■ Excerpt provided ■
__________________________________________________

ZCS1 promotes v-ATPase assembly to acidify lysosomes, thereby reactivating enzymatic function, and activates TFEB, a master regulator of lysosomal biogenesis, enhancing nuclear translocation and increasing lysosome production. These actions restore autophagic flux and facilitate the breakdown of disease-linked protein aggregates, notably TAR DNA-binding protein 43 (TDP-43), which accumulates in >95% of ALS patients regardless of genetic background.
Preclinical data from the superoxide dismutase (SOD1)-G93A mouse model suggest that subcutaneous ZCS1 administration extends survival by >3 weeks and reduces blood levels of neurofilament light chain (NfL), a sensitive biomarker for neurodegeneration, by ~50%. ZCS1 also significantly decreases TDP-43 aggregates, as confirmed by Western blot and immunohistochemistry. With desirable pharmacodynamic properties and high subcutaneous bioavailability, ZCS1 shows promise as a disease-modifying therapy. Zincure is progressing towards good laboratory practice (GLP) toxicology studies in 2026, with a first-in-human phase 1 clinical trial expected in late 2027.
PRG S&Tech Inc.: Amisodin to treat ALS
PRG S&Tech Inc., a biopharma company with a focus on rare genetic disorders, is developing Amisodin, a first-in-class, small-molecule oral drug for ALS. Amisodin has been engineered to selectively bind the trimeric form of mutant, cytotoxic SOD1 and halt downstream protein aggregation implicated in ALS progression. In May 2025, the company received United States Food and Drug Administration (FDA) approval for its investigational new drug (IND) application, and a phase 1 trial is planned to begin in Q3 2025.
In preclinical studies, Amisodin markedly preserved motor function and extended survival in the SOD1-G93A ALS mouse model, with no significant safety issues observed across pharmacological, genetic, and toxicological evaluations. PRG S&Tech has found that trimeric SOD1 exacerbates the effects of TDP-43 in ALS, and that Amisodin alleviates neurogeneration in a transgenic TDP-43 mouse model, suggesting broader disease-modifying potential.

__________________________________________________

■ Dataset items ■
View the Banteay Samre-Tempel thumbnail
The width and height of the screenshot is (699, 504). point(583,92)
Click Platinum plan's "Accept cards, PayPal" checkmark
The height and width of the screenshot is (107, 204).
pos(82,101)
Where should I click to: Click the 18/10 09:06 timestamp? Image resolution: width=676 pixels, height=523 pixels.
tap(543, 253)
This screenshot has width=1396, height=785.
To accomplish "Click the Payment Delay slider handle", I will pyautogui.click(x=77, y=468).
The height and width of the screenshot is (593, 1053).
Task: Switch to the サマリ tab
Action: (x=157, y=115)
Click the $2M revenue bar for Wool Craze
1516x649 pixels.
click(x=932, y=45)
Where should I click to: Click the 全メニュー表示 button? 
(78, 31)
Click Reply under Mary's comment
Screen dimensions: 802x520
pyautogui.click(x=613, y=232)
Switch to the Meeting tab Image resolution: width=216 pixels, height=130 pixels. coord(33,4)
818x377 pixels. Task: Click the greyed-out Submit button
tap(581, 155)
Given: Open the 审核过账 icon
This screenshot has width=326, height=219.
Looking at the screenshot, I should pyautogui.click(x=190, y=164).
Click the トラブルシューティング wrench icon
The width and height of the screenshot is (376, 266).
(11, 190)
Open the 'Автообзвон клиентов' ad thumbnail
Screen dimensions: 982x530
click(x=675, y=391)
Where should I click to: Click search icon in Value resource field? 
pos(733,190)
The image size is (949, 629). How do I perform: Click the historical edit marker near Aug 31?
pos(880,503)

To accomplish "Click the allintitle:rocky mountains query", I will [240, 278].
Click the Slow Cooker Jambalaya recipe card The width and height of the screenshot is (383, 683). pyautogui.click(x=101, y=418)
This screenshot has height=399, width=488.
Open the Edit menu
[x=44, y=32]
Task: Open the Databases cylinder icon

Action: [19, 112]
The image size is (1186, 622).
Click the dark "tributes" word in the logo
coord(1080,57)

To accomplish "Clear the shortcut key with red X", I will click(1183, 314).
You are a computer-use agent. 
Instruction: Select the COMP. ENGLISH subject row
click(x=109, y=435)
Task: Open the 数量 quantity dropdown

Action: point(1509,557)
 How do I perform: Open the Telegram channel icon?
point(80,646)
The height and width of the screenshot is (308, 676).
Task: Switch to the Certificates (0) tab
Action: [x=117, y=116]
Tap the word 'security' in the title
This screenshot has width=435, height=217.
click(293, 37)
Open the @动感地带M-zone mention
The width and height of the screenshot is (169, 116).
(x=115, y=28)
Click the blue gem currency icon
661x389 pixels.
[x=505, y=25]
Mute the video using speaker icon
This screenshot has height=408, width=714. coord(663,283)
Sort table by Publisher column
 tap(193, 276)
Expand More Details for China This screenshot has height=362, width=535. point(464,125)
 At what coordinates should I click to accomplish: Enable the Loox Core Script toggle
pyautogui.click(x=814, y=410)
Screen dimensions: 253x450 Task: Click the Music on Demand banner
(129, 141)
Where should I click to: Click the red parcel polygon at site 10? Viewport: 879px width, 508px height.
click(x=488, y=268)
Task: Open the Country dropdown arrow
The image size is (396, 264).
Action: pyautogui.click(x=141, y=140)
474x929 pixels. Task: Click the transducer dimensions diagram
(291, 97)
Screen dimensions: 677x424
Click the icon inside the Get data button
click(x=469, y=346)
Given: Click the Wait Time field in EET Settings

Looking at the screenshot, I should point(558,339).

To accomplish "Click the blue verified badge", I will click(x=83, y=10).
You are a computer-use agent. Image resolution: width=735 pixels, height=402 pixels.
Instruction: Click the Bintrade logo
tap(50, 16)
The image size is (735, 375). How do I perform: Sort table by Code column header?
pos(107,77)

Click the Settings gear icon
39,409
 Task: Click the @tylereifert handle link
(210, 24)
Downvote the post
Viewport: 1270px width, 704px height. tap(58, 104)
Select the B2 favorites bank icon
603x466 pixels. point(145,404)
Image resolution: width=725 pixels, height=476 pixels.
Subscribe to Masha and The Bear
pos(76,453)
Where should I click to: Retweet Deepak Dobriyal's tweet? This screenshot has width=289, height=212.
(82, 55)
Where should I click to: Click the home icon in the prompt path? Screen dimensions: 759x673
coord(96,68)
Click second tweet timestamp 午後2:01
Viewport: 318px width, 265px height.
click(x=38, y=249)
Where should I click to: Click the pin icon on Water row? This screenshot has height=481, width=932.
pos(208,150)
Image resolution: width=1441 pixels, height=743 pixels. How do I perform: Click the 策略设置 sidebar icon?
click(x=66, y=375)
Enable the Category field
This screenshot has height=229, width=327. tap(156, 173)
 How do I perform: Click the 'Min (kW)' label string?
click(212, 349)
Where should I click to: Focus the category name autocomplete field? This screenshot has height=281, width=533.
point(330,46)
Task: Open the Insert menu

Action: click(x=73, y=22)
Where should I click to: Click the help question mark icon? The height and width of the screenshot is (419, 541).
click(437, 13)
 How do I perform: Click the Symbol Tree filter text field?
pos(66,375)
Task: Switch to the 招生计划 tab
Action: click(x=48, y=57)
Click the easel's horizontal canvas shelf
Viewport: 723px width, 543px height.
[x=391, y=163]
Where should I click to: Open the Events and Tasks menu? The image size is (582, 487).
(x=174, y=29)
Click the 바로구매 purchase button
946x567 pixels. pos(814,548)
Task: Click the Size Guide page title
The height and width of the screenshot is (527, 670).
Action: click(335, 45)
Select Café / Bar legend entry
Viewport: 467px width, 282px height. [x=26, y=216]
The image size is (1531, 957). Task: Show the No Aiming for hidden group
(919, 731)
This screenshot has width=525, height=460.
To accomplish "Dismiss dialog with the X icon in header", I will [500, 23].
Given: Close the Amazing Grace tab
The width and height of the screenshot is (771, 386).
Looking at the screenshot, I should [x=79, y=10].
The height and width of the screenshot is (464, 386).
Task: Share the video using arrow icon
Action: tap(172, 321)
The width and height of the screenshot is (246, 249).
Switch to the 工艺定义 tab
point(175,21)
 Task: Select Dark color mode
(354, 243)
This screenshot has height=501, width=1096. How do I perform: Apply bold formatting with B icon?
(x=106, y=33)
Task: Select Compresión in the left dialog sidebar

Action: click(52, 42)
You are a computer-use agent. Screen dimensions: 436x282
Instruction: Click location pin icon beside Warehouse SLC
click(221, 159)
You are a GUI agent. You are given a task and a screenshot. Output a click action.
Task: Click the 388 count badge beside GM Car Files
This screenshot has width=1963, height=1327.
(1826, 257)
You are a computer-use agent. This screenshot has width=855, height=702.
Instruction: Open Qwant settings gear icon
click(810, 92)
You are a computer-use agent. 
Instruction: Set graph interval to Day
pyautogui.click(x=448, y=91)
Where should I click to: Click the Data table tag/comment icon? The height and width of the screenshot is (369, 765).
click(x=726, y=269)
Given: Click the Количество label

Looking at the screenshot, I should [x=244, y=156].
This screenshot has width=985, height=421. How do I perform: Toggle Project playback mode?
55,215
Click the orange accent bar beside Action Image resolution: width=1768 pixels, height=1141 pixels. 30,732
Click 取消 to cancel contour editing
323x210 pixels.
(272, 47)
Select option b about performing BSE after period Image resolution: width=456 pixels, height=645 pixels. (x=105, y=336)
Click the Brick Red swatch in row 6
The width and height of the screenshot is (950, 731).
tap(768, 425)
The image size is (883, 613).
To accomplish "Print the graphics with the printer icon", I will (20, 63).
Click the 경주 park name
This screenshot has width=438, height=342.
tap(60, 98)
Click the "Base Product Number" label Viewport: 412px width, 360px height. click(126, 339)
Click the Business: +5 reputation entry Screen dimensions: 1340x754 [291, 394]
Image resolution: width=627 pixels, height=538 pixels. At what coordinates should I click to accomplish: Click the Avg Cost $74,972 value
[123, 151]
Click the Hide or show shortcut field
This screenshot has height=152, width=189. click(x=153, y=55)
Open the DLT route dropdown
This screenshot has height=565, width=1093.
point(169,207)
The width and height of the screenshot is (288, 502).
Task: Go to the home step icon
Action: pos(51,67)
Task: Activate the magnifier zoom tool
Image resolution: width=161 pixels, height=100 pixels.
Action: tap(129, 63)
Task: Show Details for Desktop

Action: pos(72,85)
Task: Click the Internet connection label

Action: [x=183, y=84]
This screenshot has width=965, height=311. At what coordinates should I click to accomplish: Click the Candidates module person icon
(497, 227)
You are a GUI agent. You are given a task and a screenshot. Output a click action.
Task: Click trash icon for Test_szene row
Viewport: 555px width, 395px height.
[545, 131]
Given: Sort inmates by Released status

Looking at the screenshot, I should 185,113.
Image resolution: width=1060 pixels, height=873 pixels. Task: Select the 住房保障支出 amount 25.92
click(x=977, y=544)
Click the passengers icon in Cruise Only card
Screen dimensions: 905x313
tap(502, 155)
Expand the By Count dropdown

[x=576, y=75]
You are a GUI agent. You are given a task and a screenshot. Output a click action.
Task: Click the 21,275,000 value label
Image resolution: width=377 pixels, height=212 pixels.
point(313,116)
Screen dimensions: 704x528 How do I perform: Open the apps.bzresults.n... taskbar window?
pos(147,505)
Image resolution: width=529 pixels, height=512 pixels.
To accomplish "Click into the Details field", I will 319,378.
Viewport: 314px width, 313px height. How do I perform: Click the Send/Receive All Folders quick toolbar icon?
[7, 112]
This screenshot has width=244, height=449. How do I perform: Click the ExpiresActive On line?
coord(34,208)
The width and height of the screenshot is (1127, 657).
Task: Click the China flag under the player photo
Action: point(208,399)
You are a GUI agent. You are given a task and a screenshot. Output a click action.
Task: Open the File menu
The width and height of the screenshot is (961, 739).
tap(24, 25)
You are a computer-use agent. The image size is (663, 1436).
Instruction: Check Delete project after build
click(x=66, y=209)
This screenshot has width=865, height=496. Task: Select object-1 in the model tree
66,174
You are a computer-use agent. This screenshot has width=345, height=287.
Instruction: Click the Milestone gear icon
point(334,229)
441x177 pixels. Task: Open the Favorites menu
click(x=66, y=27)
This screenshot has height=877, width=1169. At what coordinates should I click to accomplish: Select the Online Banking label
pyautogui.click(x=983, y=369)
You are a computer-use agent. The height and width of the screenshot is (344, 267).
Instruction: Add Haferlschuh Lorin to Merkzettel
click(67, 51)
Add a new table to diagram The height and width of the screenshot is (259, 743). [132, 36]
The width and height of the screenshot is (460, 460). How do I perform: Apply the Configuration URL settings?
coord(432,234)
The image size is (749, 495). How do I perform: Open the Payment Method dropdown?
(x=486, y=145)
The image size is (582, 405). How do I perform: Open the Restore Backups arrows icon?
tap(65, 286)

__________________________________________________

■ Assignment 1 ■
Answer these from the excerpt on ALS drug candidates:
(a) By about how much did ZCS1 reduce blood levels of neurofilament light chain in the SOD1-G93A mouse model?
(b) In what month and year did PRG S&Tech receive FDA approval for its investigational new drug application?
(c) Which form of mutant SOD1 is Amisodin engineered to selectively bind?
■ Assignment 2 ■
Please write out the part of the excerpt on ALS drug candidates between "PRG S&Tech Inc.: Amisodin" and "in Q3 2025.", inclusive.
The data has nothing to do with this work.

■ Exercise output 1 ■
(a) By about 50%.
(b) May 2025.
(c) The trimeric form.

■ Exercise output 2 ■
PRG S&Tech Inc.: Amisodin to treat ALS
PRG S&Tech Inc., a biopharma company with a focus on rare genetic disorders, is developing Amisodin, a first-in-class, small-molecule oral drug for ALS. Amisodin has been engineered to selectively bind the trimeric form of mutant, cytotoxic SOD1 and halt downstream protein aggregation implicated in ALS progression. In May 2025, the company received United States Food and Drug Administration (FDA) approval for its investigational new drug (IND) application, and a phase 1 trial is planned to begin in Q3 2025.